Consider other occurrences of “made by” in John’s Gospel:

4:14 The water of the life of Jesus shall be [‘made’] in the believer “a well of water springing up into everlasting life”

5:9,14 the lame man “was made” whole

10:16 the believers shall be made (RV ‘shall become’) one flock

12:36 may be [‘made’], RV ‘become’, “the children of light”

15:8 So shall ye be [‘made’] my disciples

16:20 Your sorrow shall be turned [‘made’] into joy.

" Apart from him not a thing came to be" (Jn. 1:3) is a phrase repeated by the Lord Jesus in Jn. 15:5, where He says that " apart from me" we can bring forth no spiritual fruit. The things that came into being in Jn. 1:3 would therefore appear to be the things of the new life enabled and empowered in Christ. In this sense Jesus can be described as the creator of a “new creation” (2 Cor. 5:17). But in practice, it is the word of the Gospel, the message of Jesus, which brings this about in the lives of those who hear and respond to it. We are born again by the word , the “seed” of the living God (1 Pet. 1:23 RV mg.). In this arresting, shocking analogy, the “word” of the Gospel, the word which was made flesh in the person of Jesus, is likened to the seed or sperm of God. We were begotten again by “the word of truth, that we should be a kind of firstfruits of his creations” (James 1:18). In God’s word, in all that is revealed in it of the person of our Lord Jesus, we come face to face with the imperative which there is in what we know of Him to be like Him. In this feature of God’s word, as it is in the Bible record and therefore and thereby as it is in and of His Son, we have the ultimate creative power, the dynamism so desperately needed by humanity, to transform our otherwise shapeless and formless lives. And in a multitude of lives, “All things were made by him”.

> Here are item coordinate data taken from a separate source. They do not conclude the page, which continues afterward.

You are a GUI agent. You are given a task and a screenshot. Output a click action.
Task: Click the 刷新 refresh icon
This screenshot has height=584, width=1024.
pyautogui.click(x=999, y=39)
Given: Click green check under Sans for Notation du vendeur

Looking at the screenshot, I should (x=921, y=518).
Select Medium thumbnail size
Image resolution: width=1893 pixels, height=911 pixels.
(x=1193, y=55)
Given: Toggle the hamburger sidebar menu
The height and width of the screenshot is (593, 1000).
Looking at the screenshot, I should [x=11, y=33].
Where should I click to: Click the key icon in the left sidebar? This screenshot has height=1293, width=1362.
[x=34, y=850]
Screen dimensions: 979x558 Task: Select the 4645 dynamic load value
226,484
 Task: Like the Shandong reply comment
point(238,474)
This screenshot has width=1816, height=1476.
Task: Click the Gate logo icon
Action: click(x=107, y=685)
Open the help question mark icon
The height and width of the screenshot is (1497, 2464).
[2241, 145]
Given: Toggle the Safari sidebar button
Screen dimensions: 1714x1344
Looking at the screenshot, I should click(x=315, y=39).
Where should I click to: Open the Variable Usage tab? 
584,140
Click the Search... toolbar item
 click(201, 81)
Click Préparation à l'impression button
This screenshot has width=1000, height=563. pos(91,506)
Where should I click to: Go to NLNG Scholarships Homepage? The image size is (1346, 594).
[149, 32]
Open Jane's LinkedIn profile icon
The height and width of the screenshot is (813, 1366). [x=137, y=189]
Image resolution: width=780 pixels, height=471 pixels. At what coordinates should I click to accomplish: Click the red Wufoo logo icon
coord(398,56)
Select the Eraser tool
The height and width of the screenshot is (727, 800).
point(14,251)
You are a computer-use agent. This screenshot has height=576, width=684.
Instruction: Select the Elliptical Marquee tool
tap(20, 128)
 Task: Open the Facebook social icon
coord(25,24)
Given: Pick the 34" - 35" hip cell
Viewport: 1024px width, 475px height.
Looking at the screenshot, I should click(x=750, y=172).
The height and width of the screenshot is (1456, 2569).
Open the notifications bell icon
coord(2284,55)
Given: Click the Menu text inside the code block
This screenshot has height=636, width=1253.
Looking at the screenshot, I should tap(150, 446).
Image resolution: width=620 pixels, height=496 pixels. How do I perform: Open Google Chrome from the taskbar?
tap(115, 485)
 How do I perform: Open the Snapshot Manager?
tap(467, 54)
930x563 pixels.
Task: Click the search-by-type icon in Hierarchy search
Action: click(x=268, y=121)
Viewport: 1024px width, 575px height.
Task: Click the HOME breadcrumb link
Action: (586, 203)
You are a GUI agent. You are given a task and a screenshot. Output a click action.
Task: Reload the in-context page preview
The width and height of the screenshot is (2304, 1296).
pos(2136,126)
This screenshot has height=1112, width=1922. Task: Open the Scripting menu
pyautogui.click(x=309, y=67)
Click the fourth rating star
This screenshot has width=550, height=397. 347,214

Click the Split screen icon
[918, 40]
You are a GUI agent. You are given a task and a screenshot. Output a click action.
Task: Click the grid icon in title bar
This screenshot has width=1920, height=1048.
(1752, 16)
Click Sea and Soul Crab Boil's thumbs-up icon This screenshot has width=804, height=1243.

As the Lord Jesus was sent into this world, so are we. We evidently didn’t personally ‘pre-exist’; and so we cannot reason that He did because He was sent by the Father. ‘Sending’ in Scripture can refer to being commissioned to speak forth God’s word (Is. 48:16; Jer. 7:25; Ez. 3:4,5; Zech. 2:8-11). Thus God is often described as sending forth His prophets. We too must allow ourselves to be sent forth as our Lord was, making the word of the Gospel flesh in us as it was in Him. For like Him, we personally are the message which we preach. The word of God / the Gospel is as seed (1 Pet. 1:23); and yet we believers end our probations as seed falling into the ground, which then rises again in resurrection to be given a body and to eternally grow into the unique type of person which we are now developing (1 Cor. 15:38). The good seed which is sown is interpreted by the Lord both as the word of God (Lk. 8:11), and as “the children of the Kingdom” (Mt. 13:38). This means that the word of the Gospel becomes flesh in us as it did in our Lord. The word of the Gospel is not, therefore, merely dry theoretical propositions; it elicits a life and a person. We will be changed; not just physically, but we will each be given our own, unique ‘body’, as Paul puts it. There will be eternal continuity between who we now become, and who we grow into throughout eternity. This is the amazing power of the word of the Gospel; for this is the seed, which transforms the essential you and me into a seed which will rise up to great things in God’s future Kingdom. In all this, the Lord was and is our pattern. “All things were made by him”.

Notes

(1) G.F. Moore, Judaism In The First Centuries Of The Christian Era (Cambridge: Harvard University Press, 1927) Vol. 1 p. 415.

(2) References in James Dunn, Christology In The Making (Philadelphia: Westminster Press, 1980) p. 221.